### DIRECTIONS FOR THIS TASK
Copy the lines below, beginning with the one that contains "This screenshot has width=768, height=1024." and continuing through the final line, exactly as written and with no other lines.

Stored data entries:
▼
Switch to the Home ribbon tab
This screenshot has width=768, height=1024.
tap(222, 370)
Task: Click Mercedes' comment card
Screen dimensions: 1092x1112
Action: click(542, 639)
▲
### EXERCISE RESULT
This screenshot has width=768, height=1024.
tap(222, 370)
Task: Click Mercedes' comment card
Screen dimensions: 1092x1112
Action: click(542, 639)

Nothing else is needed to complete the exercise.